España intentó quedarse con el partido en los primeros 15 minutos, donde Xabi Alonso tuvo un mano a mano que tapó muy bien el arquero Claudio Bravo (otro de los puntos altos del equipo chileno, sobre todo en los últimos minutos cuando España le llenó el área de centros y los descolgó todos). Pero a los 20 Chile le dio la primera estocada en una contra perfecta que inició Alexis Sánchez, siguió Charles Aranguiz y definió con categoría Eduardo Vargas, casi desde el suelo.

Allí la "furia española" duró sólo un par de minutos, donde Diego Costa perdió el empate y después Chile empezó a manejar la pelota con Arturo Vidal y Aranguiz.

Cuando terminaba el primer tiempo, Chile volvió a golpear tras un error de Iker Casillas, quien rechazó mal con los puños un tiro libre de Alexis Sánchez, y aprovechó Aranguiz para poner el 2 a 0.

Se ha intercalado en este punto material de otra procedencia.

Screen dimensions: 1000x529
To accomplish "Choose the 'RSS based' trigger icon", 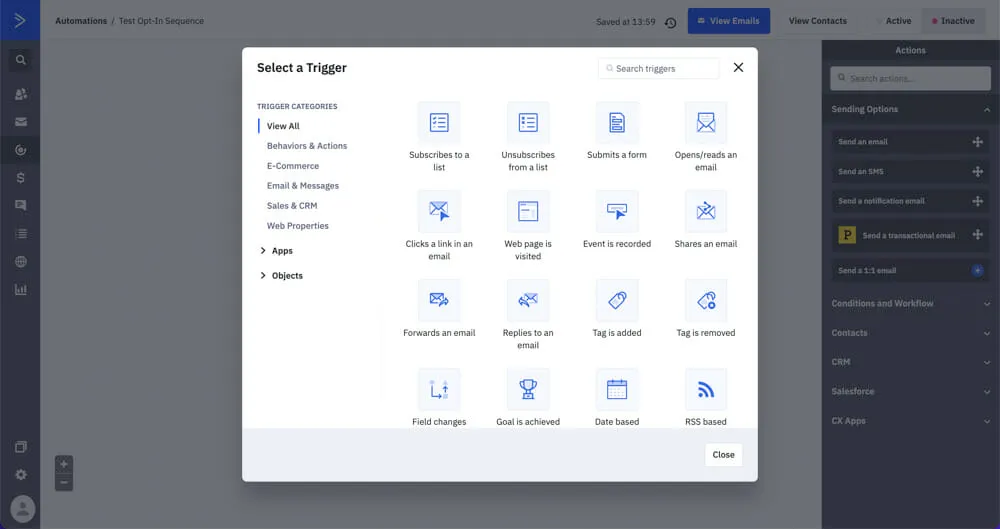I will coord(705,390).
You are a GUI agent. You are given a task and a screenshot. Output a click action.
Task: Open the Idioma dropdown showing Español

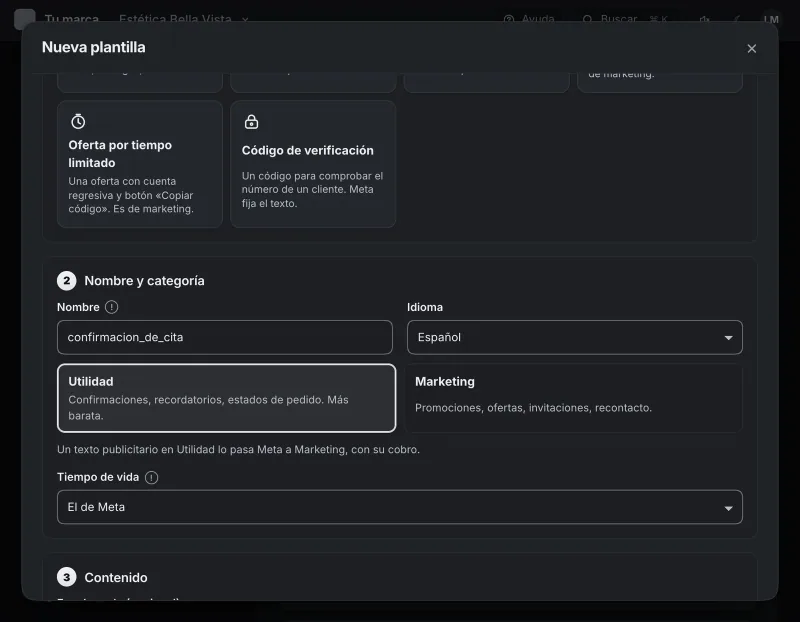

En el segundo tiempo Chile jugó con la desesperación de España, que se olvidó de su juego pulcro y fluido y buscó, con más coraje que fútbol, llevarse por delante a los chilenos. Hubo muchos centros, pero muy poca claridad. La figura de Bravo empezó a crecer y se volvió invulnerable.Hay olor de fin de ciclo para un grupo de jugadores y un cuerpo técnico que lograron un Mundial y dos Eurocopa. El tiempo no perdona.